Children and Television Viewing- A New Study, Journal of Pediatrics, October 2007
In case you were wondering whether to provide your young child with a television in their room, this 2007 study concludes a resounding NO!
12 Non-TV Activities To Do With Your Children
- Ride a bike
- Paint a picture
- Read a book
- Cook a meal
- Play some music
- Do a jigsaw puzzle
- Take the dog for a walk
- Go on a treasure hunt
- Play a board game
- Invite a friend over
- Make a fort out of blankets or a refrigerator box
- Write a letter
Published in the October, 2007 issue of Pediatrics,
researchers at the Johns Hopkins Bloomberg School of Public Health studied children 2.5 years to 5.5 years and concluded that daily television viewing for two or more hours in early childhood can lead to behavior problems
and poor social skills.
The younger children who watched television two or more hours a day had more behavior problems than the older children. “Sustained exposure,” was associated with behavior problems, however if the television viewing was reduced, the older children did not display the same problems.
The researchers also conclude that have a television in the child’s bedroom at five years of age was associated with both poor sleep and behavior problem.

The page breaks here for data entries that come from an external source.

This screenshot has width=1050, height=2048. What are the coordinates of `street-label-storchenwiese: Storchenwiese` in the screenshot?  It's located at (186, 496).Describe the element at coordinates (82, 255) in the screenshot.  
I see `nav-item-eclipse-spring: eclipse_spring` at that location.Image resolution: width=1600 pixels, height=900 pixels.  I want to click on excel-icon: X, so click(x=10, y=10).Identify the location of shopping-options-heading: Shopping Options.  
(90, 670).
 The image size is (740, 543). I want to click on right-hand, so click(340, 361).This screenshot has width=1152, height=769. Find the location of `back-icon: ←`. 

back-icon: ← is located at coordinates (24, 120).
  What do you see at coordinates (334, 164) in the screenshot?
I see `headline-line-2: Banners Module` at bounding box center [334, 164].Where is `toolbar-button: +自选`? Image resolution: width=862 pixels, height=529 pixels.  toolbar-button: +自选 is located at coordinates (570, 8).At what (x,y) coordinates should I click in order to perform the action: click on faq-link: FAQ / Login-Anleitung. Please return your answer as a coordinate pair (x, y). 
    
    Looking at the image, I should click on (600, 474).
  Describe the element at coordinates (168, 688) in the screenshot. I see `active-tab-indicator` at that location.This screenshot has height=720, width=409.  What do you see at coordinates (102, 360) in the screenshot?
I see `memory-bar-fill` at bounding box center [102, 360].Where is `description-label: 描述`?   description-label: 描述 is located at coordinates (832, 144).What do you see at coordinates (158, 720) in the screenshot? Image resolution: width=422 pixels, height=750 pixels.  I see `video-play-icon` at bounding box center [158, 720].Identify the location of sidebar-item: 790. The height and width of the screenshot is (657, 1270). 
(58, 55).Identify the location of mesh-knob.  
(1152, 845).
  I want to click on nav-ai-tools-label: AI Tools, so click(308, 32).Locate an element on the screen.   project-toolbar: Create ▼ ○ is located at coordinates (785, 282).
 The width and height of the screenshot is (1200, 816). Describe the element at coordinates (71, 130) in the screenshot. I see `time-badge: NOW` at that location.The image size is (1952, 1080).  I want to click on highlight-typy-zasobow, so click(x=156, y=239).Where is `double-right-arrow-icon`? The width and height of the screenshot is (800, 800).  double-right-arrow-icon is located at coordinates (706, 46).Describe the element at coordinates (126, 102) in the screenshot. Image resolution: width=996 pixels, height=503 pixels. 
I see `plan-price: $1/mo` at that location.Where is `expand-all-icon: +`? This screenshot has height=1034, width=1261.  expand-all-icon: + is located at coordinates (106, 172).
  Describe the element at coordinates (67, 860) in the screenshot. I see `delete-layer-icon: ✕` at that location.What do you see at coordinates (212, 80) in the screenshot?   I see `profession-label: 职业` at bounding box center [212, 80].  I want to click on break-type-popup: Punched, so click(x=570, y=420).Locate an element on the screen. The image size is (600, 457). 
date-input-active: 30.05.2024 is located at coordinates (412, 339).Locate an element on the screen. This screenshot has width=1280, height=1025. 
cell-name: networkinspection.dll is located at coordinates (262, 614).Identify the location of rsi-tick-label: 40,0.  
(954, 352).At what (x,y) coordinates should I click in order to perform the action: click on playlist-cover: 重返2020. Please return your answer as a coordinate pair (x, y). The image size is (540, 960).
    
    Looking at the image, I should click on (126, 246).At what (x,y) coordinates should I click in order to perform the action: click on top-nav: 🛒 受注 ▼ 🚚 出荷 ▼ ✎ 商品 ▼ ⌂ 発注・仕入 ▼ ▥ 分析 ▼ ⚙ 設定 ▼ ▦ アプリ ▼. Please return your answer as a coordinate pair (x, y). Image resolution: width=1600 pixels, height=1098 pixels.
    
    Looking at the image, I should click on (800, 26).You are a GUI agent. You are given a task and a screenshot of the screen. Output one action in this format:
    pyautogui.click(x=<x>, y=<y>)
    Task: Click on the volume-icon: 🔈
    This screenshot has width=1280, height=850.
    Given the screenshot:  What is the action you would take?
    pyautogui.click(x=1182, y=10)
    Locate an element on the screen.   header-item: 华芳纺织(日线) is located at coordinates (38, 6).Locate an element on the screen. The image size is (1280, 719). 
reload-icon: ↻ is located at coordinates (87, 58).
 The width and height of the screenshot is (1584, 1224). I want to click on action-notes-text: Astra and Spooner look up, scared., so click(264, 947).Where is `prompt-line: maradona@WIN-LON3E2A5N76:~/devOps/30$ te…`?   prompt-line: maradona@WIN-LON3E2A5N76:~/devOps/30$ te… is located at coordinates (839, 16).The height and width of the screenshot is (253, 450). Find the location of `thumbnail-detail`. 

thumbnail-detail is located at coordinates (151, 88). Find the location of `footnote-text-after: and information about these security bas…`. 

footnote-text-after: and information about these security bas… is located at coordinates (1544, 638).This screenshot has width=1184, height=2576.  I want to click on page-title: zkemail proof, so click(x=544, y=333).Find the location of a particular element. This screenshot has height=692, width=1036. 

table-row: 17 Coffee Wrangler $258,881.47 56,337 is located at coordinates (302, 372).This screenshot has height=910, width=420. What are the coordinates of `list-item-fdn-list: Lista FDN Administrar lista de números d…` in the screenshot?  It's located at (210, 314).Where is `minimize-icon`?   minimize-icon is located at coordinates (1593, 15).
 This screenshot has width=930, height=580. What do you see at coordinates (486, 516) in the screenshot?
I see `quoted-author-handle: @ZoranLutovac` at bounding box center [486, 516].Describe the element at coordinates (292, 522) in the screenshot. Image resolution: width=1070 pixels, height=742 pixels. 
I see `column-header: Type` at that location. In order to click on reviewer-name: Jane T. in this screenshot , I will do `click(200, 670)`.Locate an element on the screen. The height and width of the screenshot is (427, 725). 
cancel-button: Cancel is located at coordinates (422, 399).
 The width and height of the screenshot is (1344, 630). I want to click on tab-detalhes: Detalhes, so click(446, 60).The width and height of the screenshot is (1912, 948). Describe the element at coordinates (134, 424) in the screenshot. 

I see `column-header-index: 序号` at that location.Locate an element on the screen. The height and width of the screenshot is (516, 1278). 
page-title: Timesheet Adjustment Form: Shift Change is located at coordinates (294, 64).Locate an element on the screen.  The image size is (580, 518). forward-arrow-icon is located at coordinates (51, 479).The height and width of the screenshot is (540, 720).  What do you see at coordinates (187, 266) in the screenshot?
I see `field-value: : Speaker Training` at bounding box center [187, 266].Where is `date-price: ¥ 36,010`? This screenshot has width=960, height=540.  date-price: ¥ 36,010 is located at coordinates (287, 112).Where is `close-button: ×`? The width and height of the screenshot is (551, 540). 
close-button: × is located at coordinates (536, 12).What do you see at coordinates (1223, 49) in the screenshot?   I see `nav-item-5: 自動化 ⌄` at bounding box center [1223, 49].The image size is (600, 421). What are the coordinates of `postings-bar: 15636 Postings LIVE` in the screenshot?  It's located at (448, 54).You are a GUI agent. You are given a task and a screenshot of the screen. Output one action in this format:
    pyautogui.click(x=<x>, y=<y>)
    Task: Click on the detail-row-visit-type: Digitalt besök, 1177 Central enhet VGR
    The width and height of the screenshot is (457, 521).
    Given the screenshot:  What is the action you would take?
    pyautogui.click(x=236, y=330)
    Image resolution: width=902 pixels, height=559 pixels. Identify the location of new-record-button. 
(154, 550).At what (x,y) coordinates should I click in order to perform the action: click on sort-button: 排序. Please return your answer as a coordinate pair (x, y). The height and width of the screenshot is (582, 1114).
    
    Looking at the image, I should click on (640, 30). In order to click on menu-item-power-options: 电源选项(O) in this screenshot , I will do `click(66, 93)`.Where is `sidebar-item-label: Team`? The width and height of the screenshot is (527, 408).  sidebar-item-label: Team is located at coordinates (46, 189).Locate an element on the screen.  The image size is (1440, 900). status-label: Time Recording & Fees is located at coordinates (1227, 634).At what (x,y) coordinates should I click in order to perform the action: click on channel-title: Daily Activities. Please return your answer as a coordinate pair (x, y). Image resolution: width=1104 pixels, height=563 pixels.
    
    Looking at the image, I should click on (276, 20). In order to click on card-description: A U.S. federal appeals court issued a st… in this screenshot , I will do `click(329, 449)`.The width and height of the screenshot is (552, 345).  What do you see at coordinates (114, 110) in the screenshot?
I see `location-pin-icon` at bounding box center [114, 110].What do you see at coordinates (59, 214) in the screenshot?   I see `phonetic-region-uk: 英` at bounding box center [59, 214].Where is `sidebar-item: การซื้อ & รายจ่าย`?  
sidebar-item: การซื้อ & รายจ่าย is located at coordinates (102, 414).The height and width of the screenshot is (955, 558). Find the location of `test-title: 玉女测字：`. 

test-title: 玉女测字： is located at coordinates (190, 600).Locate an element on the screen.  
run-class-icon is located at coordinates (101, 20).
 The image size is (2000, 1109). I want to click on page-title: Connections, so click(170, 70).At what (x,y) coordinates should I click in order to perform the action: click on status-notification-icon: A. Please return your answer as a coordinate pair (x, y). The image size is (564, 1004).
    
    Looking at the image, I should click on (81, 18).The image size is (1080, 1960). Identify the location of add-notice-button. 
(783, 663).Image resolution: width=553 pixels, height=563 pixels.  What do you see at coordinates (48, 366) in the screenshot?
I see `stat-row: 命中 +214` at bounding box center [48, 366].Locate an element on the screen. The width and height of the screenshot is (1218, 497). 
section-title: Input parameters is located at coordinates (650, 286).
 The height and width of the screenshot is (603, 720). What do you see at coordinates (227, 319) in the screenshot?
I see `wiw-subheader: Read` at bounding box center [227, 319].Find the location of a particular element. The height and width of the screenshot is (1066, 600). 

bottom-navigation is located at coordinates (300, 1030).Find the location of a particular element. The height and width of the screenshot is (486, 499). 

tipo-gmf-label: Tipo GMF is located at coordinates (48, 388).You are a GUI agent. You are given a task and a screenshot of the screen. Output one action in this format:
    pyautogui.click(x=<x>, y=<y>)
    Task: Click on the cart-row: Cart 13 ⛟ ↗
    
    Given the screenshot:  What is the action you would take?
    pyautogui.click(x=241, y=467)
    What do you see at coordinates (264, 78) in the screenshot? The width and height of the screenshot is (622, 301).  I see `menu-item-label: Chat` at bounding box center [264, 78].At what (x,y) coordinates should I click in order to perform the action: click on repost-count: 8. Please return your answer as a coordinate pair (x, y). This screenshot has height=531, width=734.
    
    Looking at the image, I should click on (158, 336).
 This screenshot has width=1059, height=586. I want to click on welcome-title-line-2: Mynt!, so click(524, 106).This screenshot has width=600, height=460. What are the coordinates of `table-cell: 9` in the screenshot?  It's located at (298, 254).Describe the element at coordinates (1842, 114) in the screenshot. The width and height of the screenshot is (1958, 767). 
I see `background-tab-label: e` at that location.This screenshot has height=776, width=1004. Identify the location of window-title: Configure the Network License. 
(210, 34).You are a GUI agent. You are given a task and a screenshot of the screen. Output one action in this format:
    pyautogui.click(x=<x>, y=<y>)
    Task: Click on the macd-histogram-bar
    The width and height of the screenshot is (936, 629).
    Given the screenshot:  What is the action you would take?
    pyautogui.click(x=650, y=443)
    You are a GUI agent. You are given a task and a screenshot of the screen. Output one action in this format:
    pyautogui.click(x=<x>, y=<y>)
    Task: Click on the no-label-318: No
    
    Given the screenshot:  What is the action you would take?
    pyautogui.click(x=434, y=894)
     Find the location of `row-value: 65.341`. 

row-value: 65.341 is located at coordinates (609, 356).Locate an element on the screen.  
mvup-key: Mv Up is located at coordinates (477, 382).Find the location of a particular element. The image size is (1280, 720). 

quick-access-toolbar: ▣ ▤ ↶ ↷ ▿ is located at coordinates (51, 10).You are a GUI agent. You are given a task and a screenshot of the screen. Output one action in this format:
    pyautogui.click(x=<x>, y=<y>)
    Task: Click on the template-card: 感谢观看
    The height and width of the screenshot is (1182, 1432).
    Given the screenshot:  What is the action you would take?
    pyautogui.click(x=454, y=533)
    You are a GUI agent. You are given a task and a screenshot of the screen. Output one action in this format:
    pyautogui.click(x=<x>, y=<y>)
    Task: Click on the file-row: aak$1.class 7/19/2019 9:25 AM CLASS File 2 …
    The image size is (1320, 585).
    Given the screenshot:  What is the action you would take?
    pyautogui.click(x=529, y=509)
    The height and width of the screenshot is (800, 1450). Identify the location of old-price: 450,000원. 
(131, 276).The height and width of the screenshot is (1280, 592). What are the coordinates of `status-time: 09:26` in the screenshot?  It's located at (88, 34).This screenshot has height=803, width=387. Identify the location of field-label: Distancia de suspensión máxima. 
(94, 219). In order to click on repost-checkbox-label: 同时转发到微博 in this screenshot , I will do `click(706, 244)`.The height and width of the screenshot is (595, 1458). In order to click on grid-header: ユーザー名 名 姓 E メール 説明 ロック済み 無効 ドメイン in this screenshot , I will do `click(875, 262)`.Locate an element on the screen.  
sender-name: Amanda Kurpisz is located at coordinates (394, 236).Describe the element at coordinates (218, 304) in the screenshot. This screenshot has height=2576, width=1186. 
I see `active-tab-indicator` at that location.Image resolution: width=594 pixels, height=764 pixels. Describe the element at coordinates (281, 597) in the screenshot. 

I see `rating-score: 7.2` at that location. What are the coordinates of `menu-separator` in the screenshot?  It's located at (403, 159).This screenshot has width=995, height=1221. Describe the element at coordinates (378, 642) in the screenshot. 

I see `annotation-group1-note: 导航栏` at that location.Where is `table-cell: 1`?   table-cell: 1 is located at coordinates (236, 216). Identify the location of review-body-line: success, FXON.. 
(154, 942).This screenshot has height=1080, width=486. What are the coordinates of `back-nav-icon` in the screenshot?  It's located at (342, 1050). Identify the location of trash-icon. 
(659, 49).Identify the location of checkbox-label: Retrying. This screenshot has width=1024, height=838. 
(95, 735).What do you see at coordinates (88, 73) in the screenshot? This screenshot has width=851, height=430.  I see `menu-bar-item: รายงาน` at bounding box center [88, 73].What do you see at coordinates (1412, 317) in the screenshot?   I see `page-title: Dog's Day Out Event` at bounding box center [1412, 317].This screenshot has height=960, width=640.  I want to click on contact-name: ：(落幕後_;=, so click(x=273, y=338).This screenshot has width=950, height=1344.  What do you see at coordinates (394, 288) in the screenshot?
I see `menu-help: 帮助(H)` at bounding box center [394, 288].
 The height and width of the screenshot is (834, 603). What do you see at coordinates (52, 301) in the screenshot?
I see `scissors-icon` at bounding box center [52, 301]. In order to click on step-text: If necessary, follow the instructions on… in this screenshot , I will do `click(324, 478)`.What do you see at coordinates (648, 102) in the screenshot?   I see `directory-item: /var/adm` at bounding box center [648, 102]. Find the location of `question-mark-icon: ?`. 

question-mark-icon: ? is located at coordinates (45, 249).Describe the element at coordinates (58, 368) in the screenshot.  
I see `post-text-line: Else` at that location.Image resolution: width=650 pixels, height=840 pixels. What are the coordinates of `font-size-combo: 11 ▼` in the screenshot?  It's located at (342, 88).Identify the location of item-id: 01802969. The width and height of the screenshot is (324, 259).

Among the participants in the study, 41% of the children had a television in his or her bedroom.
The study concludes that early exposure to a lot of television plays a vital role in the outcome of your child’s behavior
This echoes an earlier study that showed having a television in the room might hurt a child’s school performance. In an article in pediatrics in April, 2004, researchers at the University of Washington echo the same concern—that early television watching may lead to a decreased attention span in children by the time they reach the age of seven. Those who watched for three hours a day between the ages of 1 and 3 were 30 percent more likely to have attention trouble at age 7 than those viewing no TV.
And what children are watching has a direct link on their food choices. The fast food industry spends about $10 billion a year convincing our children that their friendly, furry friends, sports heroes or pop stars know what foods children should eat. Building brand loyalty and influencing food product purchase behavior is an intentional activity by the fast food industry, University of Minnesota researchers found in 2004. They conclude that this vulnerable group should be protected from commercial influences not exploited by encouraging the purchase of high fat, high sugar junk foods via television advertising.
The American Academy of Pediatrics recommends that children under the age of two watch NO television while children from ages two and up limit their television viewing to no more than two hours each day.